• _Material provided_:
#####

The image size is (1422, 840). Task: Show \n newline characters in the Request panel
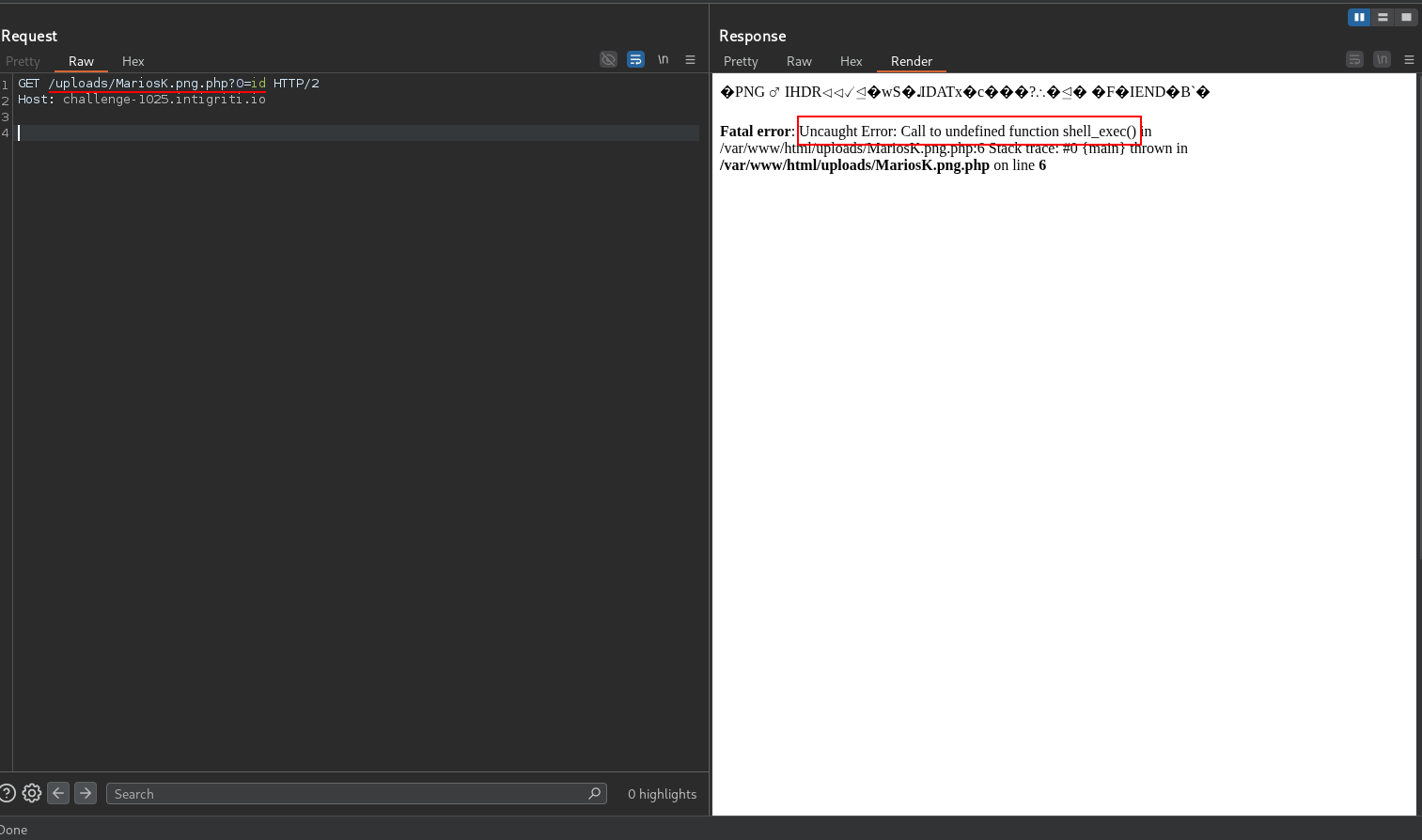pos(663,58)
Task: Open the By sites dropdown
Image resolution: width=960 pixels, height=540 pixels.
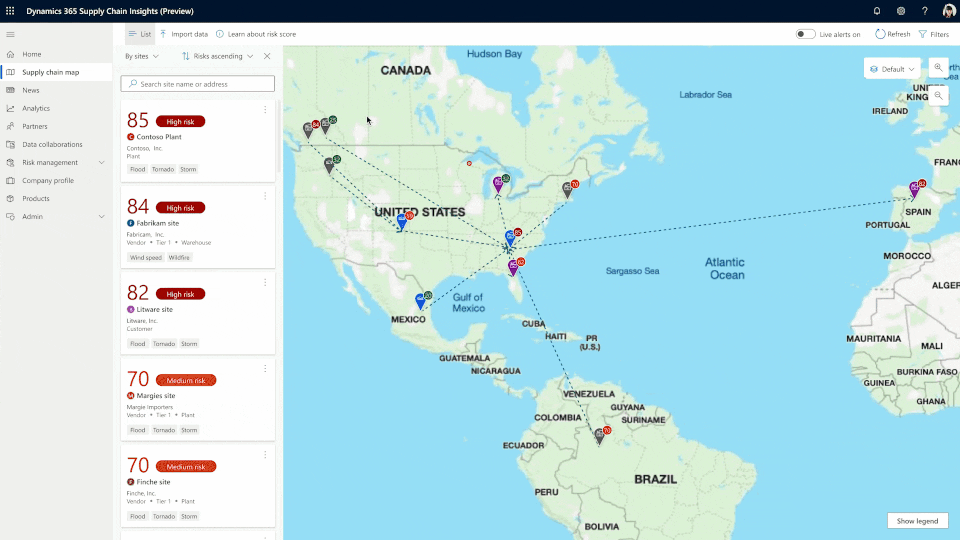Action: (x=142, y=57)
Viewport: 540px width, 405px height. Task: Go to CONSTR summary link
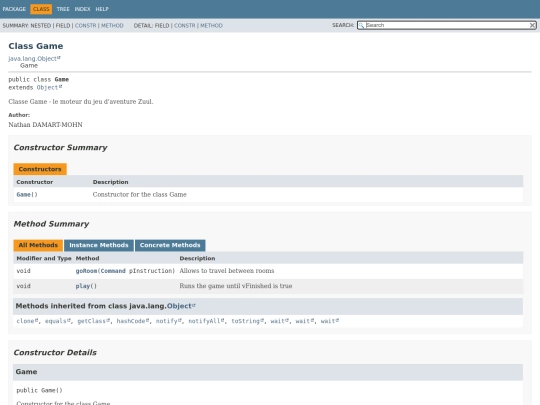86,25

#####

• _Task details_: Copy every line of the records exactly as it is written, but not the pictures.

• _Answer to the exercise_:
The image size is (1422, 840). Task: Show \n newline characters in the Request panel
pos(663,58)
Task: Open the By sites dropdown
Image resolution: width=960 pixels, height=540 pixels.
Action: (x=142, y=57)
Viewport: 540px width, 405px height. Task: Go to CONSTR summary link
86,25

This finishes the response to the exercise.